§ Exercise objective:
What you return must match the listing below line for line, minus its pictures.

[Start of Attachment]

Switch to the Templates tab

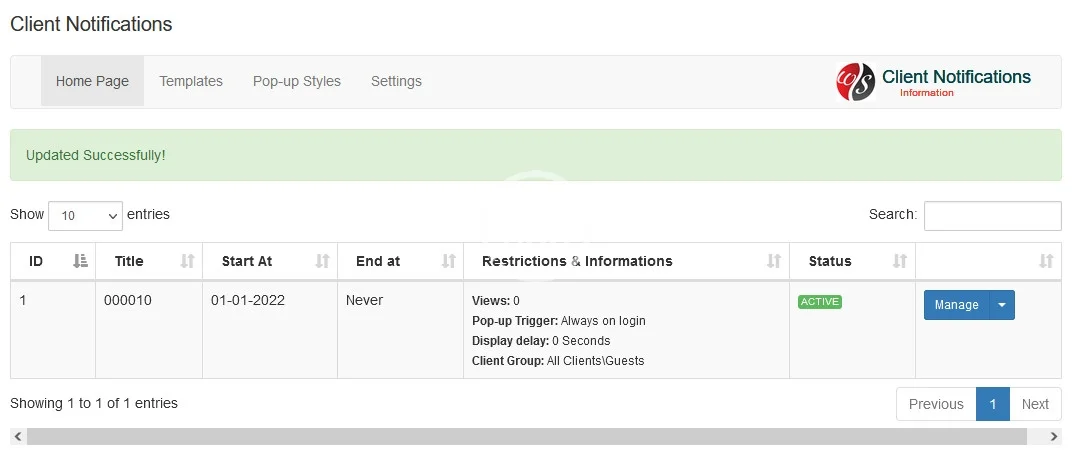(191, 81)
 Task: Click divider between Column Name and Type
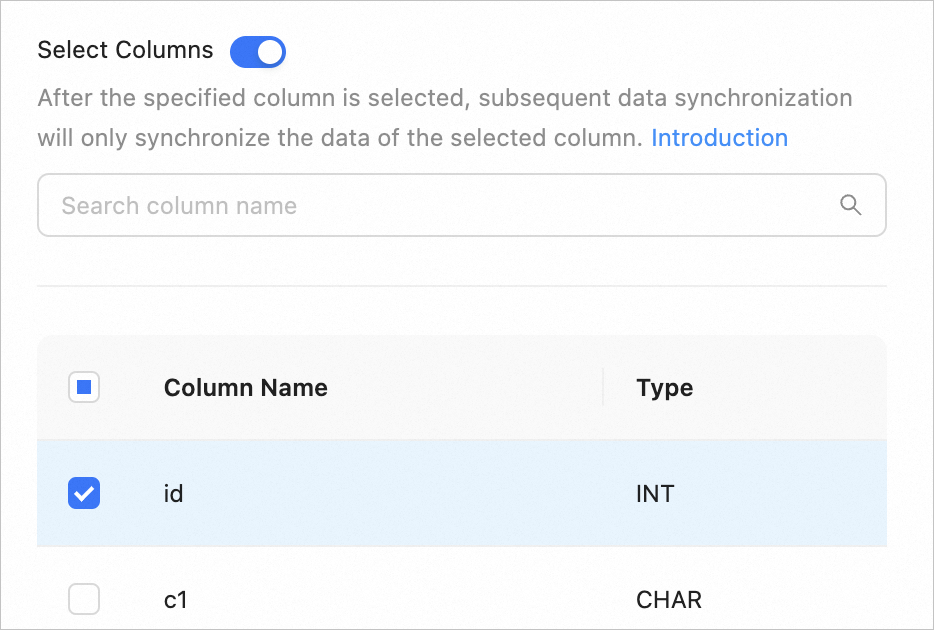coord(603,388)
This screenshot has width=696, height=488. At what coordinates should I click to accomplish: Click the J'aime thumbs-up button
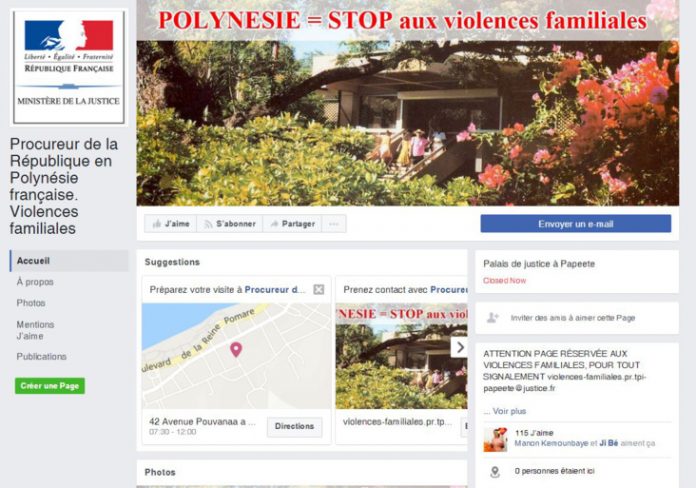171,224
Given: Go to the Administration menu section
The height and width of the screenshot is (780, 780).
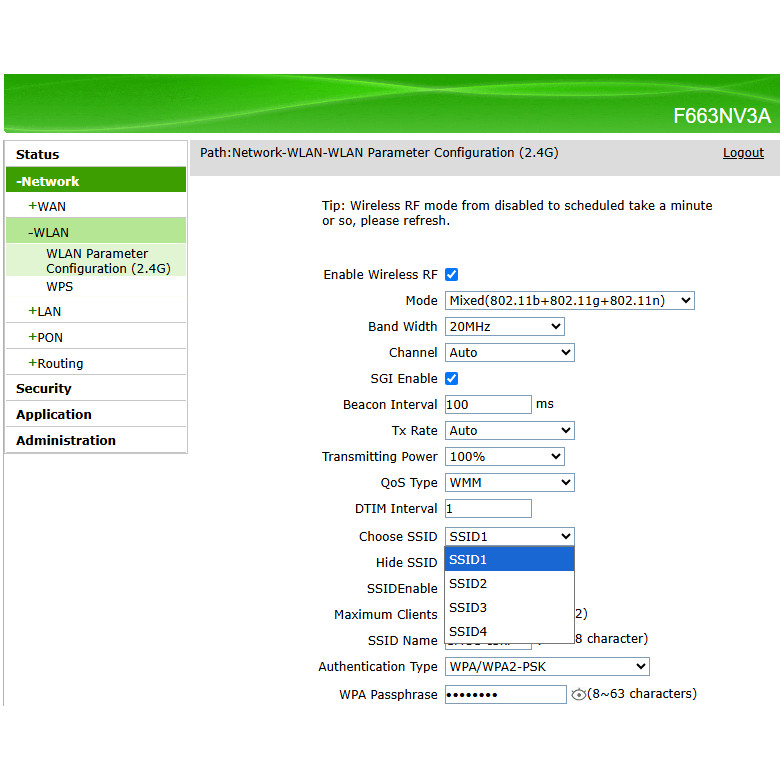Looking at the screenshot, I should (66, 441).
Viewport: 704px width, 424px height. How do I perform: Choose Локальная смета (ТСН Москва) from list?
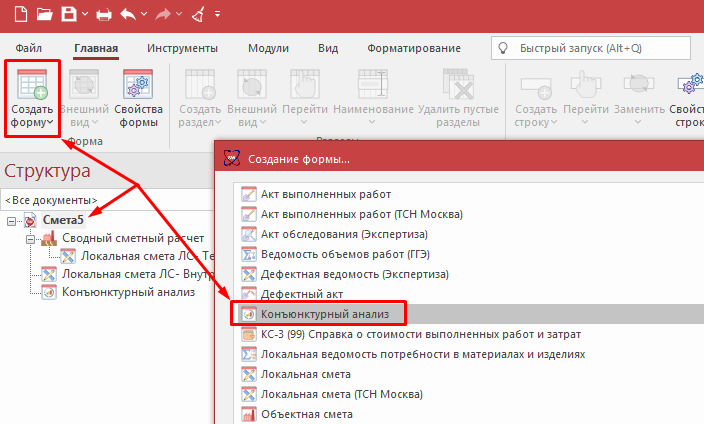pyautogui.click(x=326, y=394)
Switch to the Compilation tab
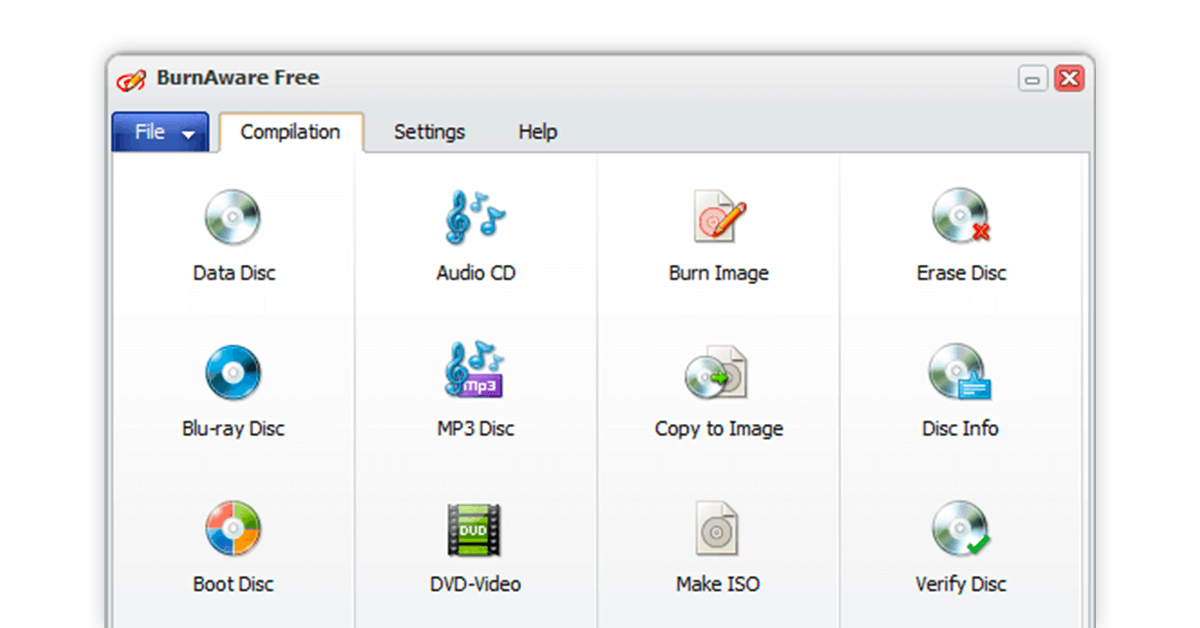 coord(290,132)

[End of Attachment]

§ Exercise response:
Switch to the Templates tab

(191, 81)
 Task: Click divider between Column Name and Type
coord(603,388)
This screenshot has width=696, height=488. At what coordinates should I click to accomplish: Click the J'aime thumbs-up button
171,224
Given: Go to the Administration menu section
The height and width of the screenshot is (780, 780).
Looking at the screenshot, I should (66, 441).
Viewport: 704px width, 424px height. How do I perform: Choose Локальная смета (ТСН Москва) from list?
pyautogui.click(x=326, y=394)
Switch to the Compilation tab
 coord(290,132)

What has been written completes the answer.